WHAT YOU HAVE TO DO: Work out how many lines of the data contain "agent" and reply with that number alone.

EXCERPTED RECORDS:
• • • • •
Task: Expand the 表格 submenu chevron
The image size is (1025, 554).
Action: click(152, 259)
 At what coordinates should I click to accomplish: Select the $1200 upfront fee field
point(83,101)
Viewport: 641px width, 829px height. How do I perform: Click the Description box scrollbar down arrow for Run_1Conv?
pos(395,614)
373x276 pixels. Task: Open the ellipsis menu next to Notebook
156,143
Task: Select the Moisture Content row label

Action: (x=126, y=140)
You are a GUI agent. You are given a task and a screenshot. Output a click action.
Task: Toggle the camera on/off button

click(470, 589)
• • • • •
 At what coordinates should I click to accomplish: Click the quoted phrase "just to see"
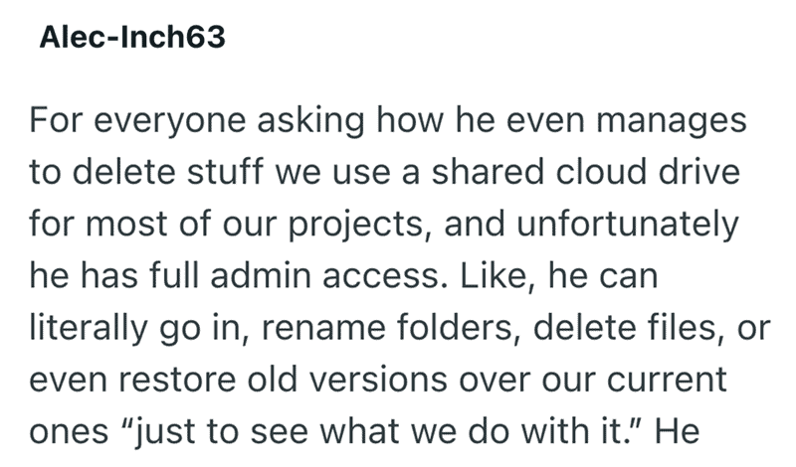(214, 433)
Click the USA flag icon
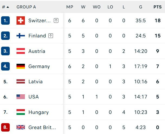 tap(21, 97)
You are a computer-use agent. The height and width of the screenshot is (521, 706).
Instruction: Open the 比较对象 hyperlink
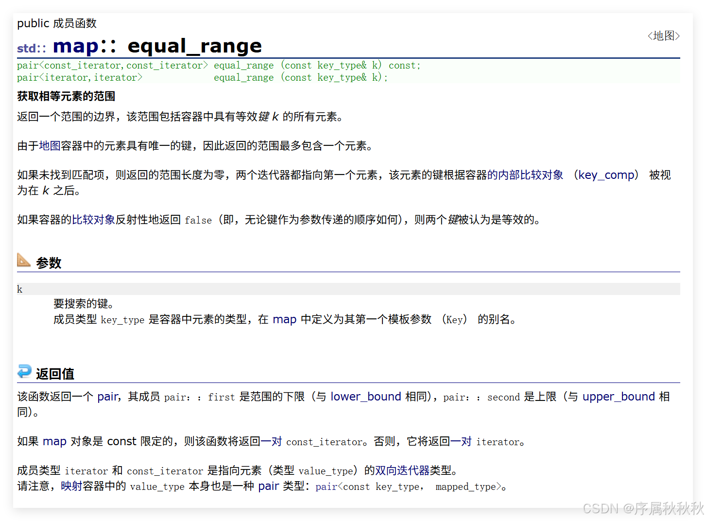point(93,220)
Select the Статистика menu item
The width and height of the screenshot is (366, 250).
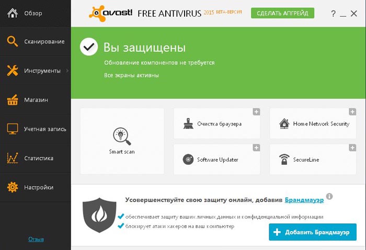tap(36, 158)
• • • • •
FINISHED EXERCISE: 2